Theorem: If $y \in V$ and $W \subset V$ is a subspace, then $||y-x|| \geq ||y- proj_w y||$ for all $x \in W$. Equality holds if and only if $x=proj_w y$.
Proof: Write $y=proj_w y+z$, where $z \in W^{\bot}$. Then \begin{align} &||y-x||^2 \\ & =||proj_w y+z-x||^2 \\ & =||(proj_w y-x)+z||^2 \\ &=||proj_w y-x||^2+||z||^2 \\& \geq ||z||^2=||y-proj_w y||^2 \end{align}
Taking a square root, if $||y-x||=||y-proj_w y||$, then $||z||^2=||y-x||^2=||proj_w y-x||^2+||z||^2 \Rightarrow x=proj_w y$
Question: I am lost on taking a square root part, and how they arrive at $x=proj_w y$?

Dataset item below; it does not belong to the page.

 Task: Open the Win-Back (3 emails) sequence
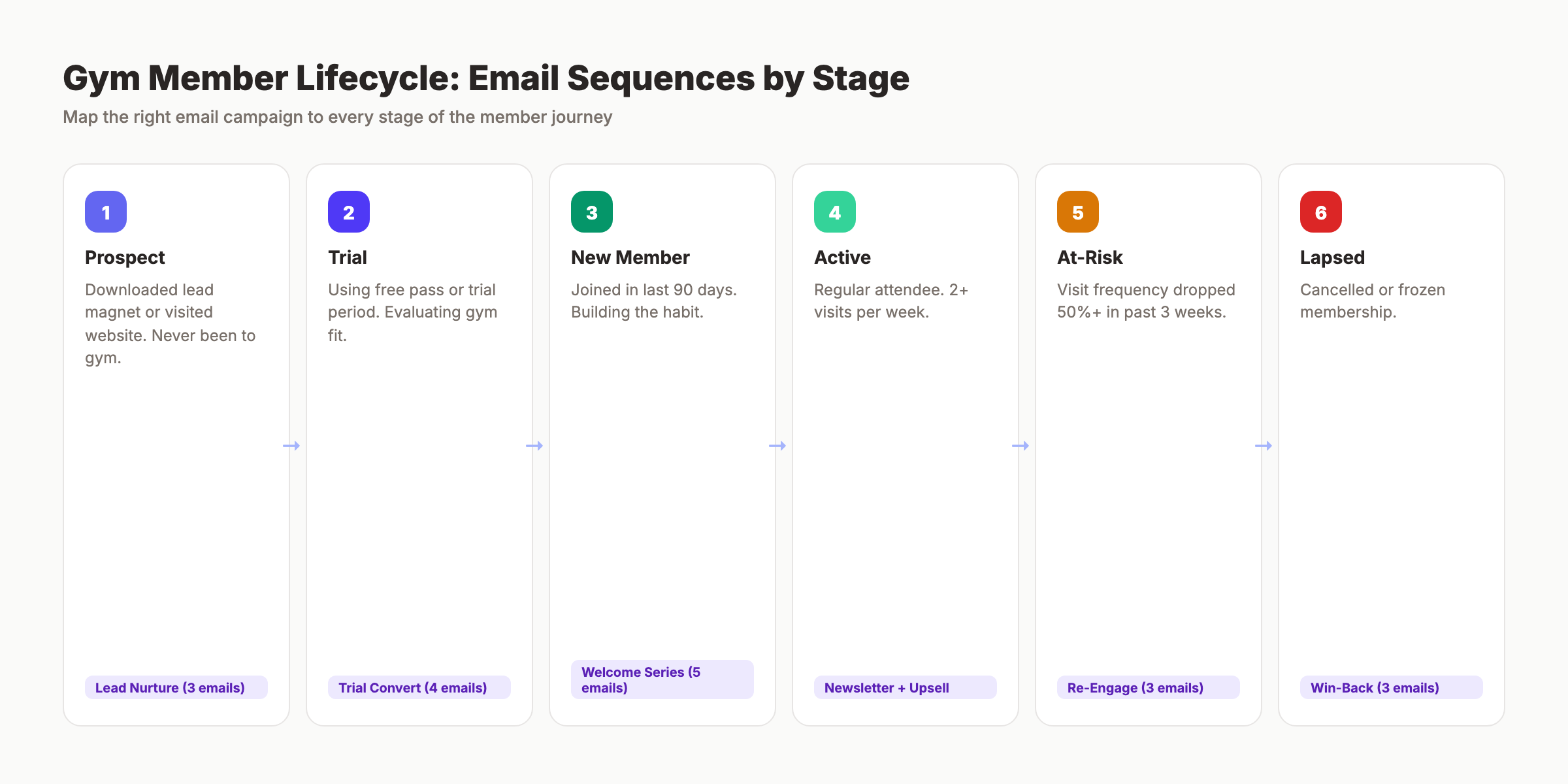pyautogui.click(x=1391, y=687)
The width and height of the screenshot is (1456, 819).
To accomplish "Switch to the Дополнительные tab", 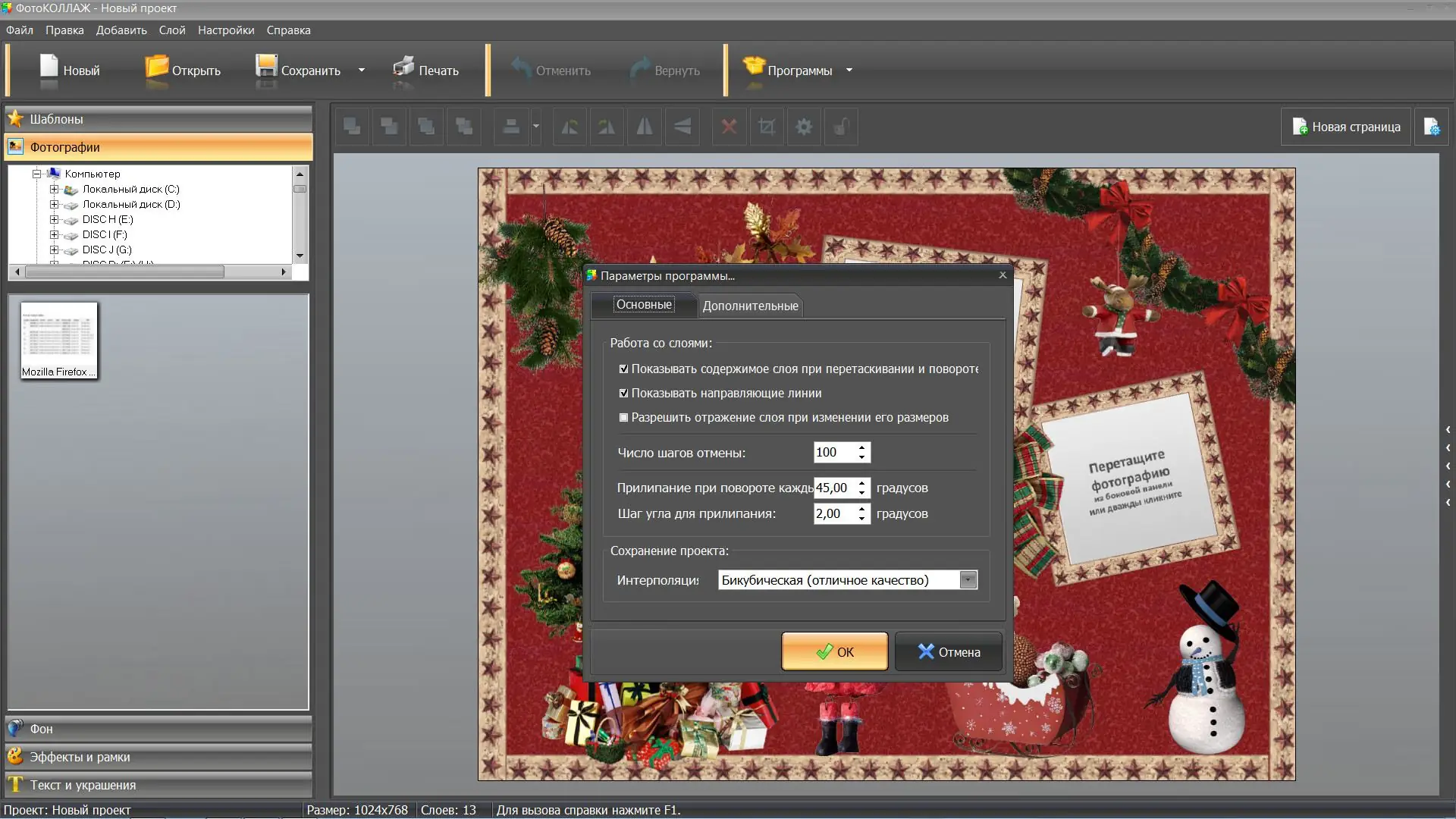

Since \begin{equation} \begin{array}{l} \|y-x\|^{2} &=\left\|\operatorname{proj}_{w} y+z-x\right\|^{2} \\ &=\left\|\left(\operatorname{proj}_w y-x\right)+z\right\|^{2} \\ &=\| \operatorname{proj}_w y-x \|^{2}+\| z\|^{2} \\ & \geq\|z\|^{2}=|| y-\operatorname{proj}_{w} y||^{2}, \end{array} \end{equation} the equality in $\| \operatorname{proj}_w y-x \|^{2}+\| z\|^{2} \geq\|z\|^{2}$ will be held only when $\| \operatorname{proj}_w y-x \|^{2} = 0$, thus $\operatorname{proj}_w y = x$.